The doorbell rang. ‘Shit,’ she said. ‘That’ll be them.’
Phoebe disappeared and returned leading a woman with Laila’s delicate, strong bones, and a man so pale his face looked blue.
The man cleared his throat, then said, ‘Excuse us, please. We’ve filled in a form at the post office, but if any letters do arrive for Laila, can you please forward them to this address?’
He thrust a slip of paper towards Phoebe, adding, with a swift glance in my direction, ‘Come on, Belle.’
I could see that the woman had made an effort, put on a certain kind of armour, but her lipstick was smudged and some had transferred itself to her teeth. Her eyes looked like two muddy puddles that some small child or dog had run through, making shapeless footprints.
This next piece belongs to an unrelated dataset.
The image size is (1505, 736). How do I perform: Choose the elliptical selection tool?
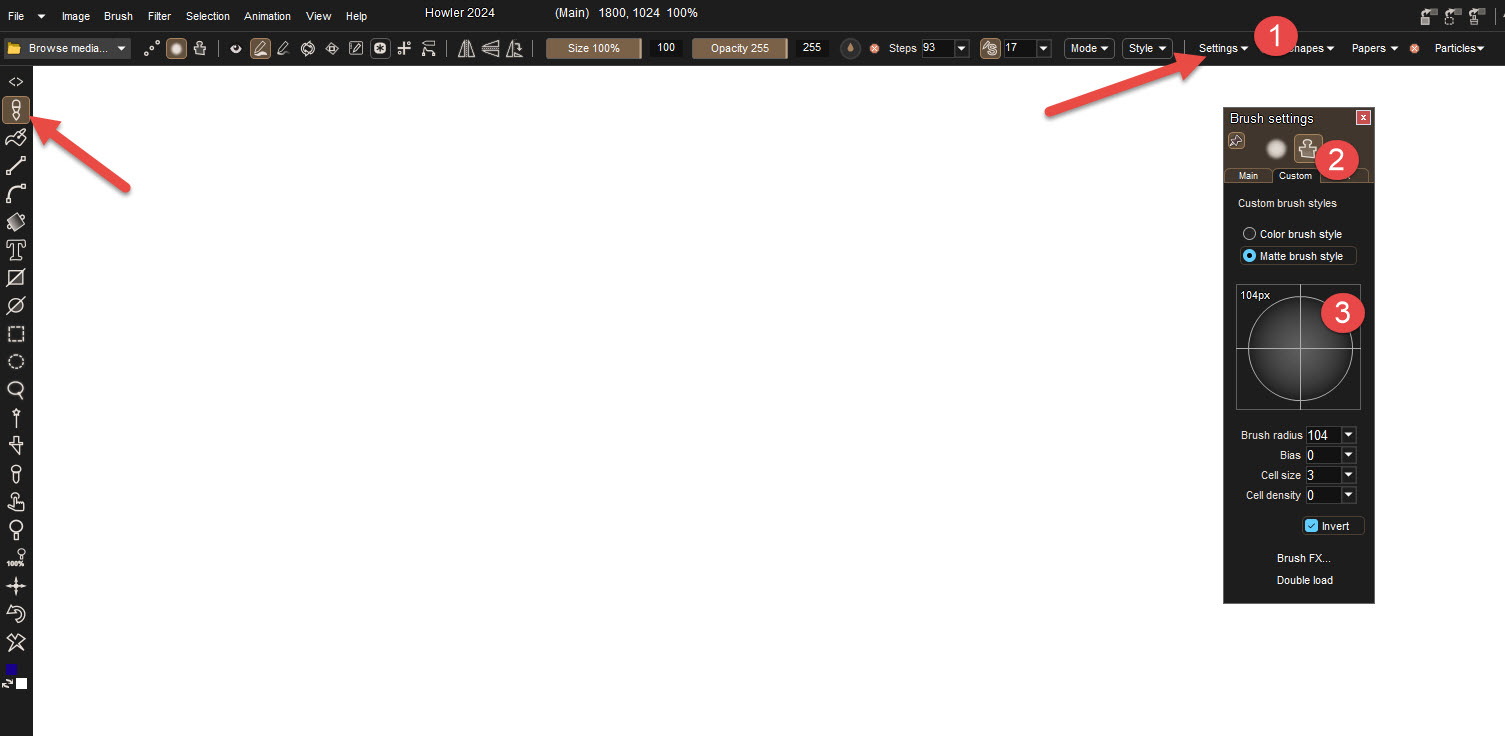(16, 362)
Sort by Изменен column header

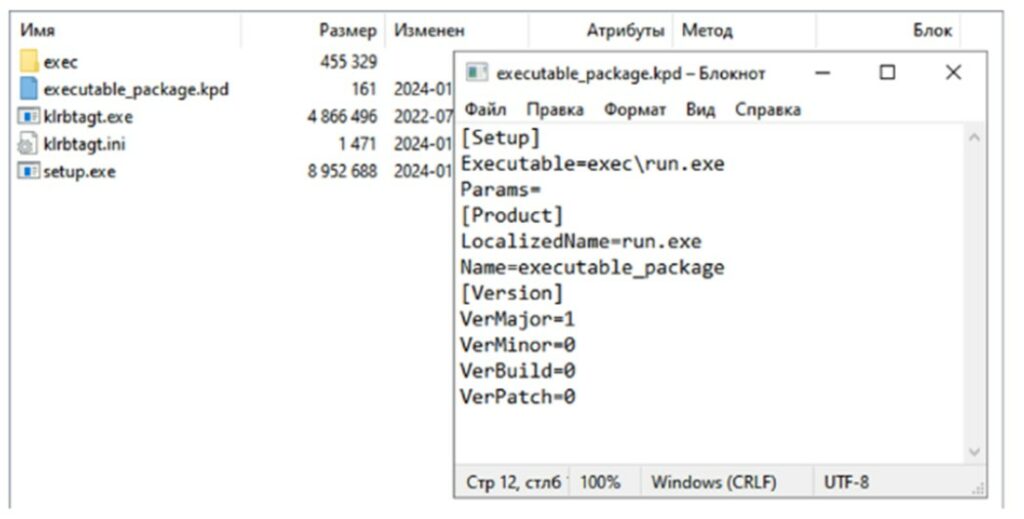(429, 31)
Though Laila’s mother had painted her face bravely, now she didn’t care if two strange women, who might, for all she knew, have been close to her daughter, saw the ruin of it.
As Phoebe was showing me out, I turned back to ask where she’d spent the night of Laila’s murder.
‘You’re not the police, you know,’ Phoebe said crossly, shutting the door with a small sharp click.
. . .
I tried Tim’s phone, but it was switched off. I made notes, bolding the points I wished to raise with him.
I hadn’t warmed to Phoebe. It was partly the sense I had that she interpreted Laila’s death only in terms of her own responses to it. She’d been jealous of Laila and remained jealous of her. But didn’t that apply to me as well?